As you likely discovered as soon as you starting exploring the controls, features, menus, and Custom Settings of your 36.3 MP, full-frame Nikon D810, it is a powerful, highly customizable, and versatile camera. There are numerous Menu options and Custom Settings that you can make use of in order to fine-tune the camera to perfectly fit your needs, shooting style, and scene or situation. The autofocus system and exposure metering system can be adjusted according to your preferences, the camera controls can be customized and assigned to a variety of functions, the displays, White Balance, and Auto ISO can be tweaked according to your needs. Plus several new features have been added to the D810 compared to its predecessor the D800/D800E, and all of them enhance the shooting experience. Many of them will be explained throughout this article.

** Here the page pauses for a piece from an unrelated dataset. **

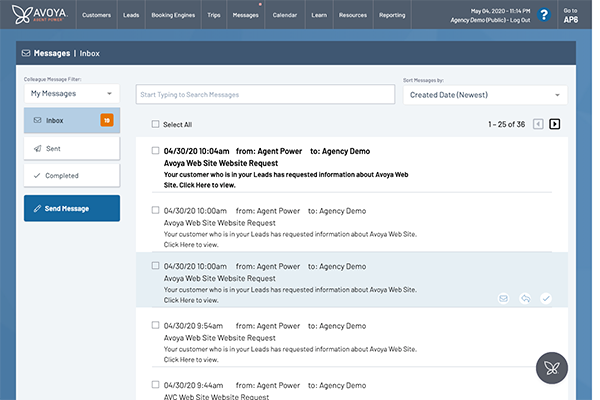Click the Go to AP6 link

pos(570,15)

I’ve spent some dedicated time with the D810 as I’ve researched and written my e-book user’s guide to the camera called Nikon D810 Experience, and below are the some of the top “tips and tricks” I’ve discovered for setting up and photographing with this powerful dSLR. And be sure to read to the end of the article to learn about my free, detailed, and comprehensive Nikon D810 Setup Guide spreadsheet, which covers recommended Menu settings, Custom Settings, and exposure settings for various types of shooting situations!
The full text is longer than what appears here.